[WHAT THIS TASK INVOLVES]
Rewrite every line of the listing between the lines holding "The image size is (2408, 1527)." and "point(137,254)", inclusive, with the requests included. Multiply each coordinate in the answers by 0.2 and round it to a whole number, with halves rounded up.
============
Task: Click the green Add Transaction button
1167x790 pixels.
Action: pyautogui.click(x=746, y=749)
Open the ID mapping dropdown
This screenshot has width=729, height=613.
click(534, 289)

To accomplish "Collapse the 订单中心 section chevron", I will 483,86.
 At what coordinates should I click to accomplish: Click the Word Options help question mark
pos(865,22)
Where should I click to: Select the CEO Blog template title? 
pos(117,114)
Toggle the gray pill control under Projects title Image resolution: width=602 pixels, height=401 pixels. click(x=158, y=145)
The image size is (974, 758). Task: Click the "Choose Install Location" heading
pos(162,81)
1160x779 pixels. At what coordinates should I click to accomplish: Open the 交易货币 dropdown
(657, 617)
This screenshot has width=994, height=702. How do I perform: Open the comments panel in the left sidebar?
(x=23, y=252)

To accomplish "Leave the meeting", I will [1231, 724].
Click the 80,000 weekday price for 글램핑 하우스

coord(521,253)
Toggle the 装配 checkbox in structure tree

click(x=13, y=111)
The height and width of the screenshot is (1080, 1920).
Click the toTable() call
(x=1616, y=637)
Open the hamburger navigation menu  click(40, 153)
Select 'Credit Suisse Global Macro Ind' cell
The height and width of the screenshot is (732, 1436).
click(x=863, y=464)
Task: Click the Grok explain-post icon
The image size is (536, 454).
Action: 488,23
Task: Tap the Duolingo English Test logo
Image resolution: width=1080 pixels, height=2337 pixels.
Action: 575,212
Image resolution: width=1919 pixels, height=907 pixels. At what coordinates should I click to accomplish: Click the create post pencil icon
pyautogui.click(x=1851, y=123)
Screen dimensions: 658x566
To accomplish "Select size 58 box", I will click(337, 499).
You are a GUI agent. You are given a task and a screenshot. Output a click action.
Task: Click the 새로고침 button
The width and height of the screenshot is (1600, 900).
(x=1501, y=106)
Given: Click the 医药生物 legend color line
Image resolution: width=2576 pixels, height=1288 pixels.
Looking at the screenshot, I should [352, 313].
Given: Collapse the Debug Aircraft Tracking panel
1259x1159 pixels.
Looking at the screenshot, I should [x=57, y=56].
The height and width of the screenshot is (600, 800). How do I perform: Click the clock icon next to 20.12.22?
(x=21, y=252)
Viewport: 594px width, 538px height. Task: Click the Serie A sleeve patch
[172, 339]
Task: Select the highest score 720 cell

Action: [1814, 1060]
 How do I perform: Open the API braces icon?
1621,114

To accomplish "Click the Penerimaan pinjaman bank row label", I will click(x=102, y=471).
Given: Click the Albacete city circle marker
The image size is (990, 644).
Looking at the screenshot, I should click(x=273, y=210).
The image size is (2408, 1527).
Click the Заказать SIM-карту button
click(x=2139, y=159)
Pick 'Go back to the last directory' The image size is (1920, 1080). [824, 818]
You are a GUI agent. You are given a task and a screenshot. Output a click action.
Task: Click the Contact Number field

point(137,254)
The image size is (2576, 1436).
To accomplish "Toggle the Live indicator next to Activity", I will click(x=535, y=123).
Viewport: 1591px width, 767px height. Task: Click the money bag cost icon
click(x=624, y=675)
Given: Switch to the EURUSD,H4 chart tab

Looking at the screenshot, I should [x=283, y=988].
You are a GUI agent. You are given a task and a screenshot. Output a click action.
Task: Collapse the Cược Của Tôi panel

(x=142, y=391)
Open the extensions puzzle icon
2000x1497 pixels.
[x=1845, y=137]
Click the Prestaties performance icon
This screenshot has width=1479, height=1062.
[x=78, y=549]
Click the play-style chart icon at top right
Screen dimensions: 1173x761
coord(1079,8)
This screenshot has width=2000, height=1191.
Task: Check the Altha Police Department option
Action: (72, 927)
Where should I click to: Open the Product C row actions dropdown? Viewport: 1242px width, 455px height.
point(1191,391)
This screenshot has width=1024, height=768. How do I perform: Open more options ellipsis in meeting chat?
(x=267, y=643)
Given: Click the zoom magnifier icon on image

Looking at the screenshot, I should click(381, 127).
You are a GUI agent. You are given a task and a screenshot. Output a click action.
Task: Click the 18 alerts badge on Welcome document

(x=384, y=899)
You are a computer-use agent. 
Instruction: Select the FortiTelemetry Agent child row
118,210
============
[COMPLETE OUTPUT]
The image size is (2408, 1527).
Click the Заказать SIM-карту button
click(x=428, y=32)
Pick 'Go back to the last directory' The image size is (1920, 1080). [165, 164]
You are a GUI agent. You are given a task and a screenshot. Output a click action.
Task: Click the Contact Number field

point(27,51)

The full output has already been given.